Graffiti can yield lucrative returns

Graffiti can yield lucrative returns
Some of the participants of the 2017 Antabax Power Graffiti Competition held at the grounds of the National Art Gallery, Kuala Lumpur, Sept 11, 2017. --fotoBERNAMA
KUALA LUMPUR: For a long time, graffiti has been viewed negatively and considered an underground activity as well as a form a vandalism but in today's context, graffiti is a new economic platform generating very decent incomes for its artists.

National Visual Arts Development Board director-general, Prof Datuk Dr Mohamed Najib Ahmad Dawa said graffiti drawings could have high value and should benefit people with such talents.

He said several developed countries had long made it a source of income in the creative industry, especially for the Gen Y.
"Many youths in the country who have shown such talents could be taught as graffiti via the proper channels is actually a source of earning for them.

"For example, several local graffiti artists have been engaged in Dubai with very lucrative returns to produce their masterpieces at several tourist spots in this wealthy city," he told Bernama, here, Monday.

Mohamed Najib was met at the 2017 Antabax Power Graffiti Competition at the grounds of the National Art Gallery.

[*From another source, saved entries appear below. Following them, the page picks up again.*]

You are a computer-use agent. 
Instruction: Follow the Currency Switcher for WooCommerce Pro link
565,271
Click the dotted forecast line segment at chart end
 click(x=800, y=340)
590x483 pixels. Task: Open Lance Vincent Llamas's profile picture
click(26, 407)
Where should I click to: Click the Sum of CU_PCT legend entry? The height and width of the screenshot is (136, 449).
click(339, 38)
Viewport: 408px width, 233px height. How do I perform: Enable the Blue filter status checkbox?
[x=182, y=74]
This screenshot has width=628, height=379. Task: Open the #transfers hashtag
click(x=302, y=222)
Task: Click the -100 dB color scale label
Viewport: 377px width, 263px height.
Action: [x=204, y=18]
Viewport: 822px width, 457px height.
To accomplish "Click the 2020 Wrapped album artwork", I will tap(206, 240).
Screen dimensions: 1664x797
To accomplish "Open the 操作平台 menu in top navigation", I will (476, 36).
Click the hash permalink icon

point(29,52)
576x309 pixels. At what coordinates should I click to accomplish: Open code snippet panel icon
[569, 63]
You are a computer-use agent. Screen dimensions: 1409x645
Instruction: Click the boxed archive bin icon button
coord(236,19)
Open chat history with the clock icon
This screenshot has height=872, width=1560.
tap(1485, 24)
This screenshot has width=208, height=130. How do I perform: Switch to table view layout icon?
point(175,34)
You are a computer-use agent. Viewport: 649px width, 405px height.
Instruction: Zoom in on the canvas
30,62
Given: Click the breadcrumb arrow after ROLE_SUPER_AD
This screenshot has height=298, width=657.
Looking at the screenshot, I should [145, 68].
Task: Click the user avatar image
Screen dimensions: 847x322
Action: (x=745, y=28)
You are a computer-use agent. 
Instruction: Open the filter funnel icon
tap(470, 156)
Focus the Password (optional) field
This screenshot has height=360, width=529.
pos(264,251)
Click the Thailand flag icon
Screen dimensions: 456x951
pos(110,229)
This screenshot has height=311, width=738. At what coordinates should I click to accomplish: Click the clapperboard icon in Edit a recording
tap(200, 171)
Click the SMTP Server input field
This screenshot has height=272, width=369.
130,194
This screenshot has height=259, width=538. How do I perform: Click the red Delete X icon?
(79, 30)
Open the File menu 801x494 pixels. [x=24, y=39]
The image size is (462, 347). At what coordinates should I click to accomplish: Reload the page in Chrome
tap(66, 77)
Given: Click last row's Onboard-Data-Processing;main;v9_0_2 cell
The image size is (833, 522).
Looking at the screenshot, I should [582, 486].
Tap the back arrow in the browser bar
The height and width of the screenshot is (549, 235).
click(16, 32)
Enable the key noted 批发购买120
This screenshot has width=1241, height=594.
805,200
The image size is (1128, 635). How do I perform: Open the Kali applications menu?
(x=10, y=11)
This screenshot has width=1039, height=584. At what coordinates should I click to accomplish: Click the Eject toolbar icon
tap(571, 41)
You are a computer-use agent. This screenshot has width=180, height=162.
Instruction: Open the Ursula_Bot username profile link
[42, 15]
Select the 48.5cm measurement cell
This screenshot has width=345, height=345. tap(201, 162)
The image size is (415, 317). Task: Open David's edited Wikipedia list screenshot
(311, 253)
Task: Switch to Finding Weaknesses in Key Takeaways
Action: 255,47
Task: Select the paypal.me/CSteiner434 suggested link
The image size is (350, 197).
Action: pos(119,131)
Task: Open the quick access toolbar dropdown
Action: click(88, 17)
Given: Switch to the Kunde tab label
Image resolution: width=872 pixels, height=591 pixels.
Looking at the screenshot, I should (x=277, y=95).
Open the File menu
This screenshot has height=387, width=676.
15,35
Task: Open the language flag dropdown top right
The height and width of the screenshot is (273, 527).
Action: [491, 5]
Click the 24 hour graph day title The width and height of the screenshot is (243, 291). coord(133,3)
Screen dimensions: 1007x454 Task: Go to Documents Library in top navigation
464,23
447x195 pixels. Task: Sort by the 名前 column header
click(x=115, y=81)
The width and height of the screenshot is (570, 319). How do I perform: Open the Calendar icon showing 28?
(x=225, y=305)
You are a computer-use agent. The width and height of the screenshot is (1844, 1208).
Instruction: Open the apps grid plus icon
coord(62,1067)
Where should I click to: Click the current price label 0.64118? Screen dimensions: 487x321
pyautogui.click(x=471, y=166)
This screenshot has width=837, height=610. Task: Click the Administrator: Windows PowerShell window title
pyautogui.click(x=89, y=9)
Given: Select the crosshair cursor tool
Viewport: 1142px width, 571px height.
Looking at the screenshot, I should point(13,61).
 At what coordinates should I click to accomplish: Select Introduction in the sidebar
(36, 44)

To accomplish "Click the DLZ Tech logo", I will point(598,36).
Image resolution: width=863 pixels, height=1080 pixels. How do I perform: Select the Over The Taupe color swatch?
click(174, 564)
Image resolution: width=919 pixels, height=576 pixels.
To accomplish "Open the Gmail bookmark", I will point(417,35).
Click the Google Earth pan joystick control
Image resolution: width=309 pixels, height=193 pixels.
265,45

He said the setting up of the Cultural Economy Development Agency (Cendana) as announced by Prime Minister Datuk Seri Najib Tun Razak on Sept 6 with an initial allocation of RM20 million would spur the interest of industry players such as graffiti artists.

"We see the government is serious about empowering and highlighting the field with the hope that those involved may benefit as entrepreneurs.

"Graffiti is now no longer street drawing, as it could be a career in the creative industry," he said.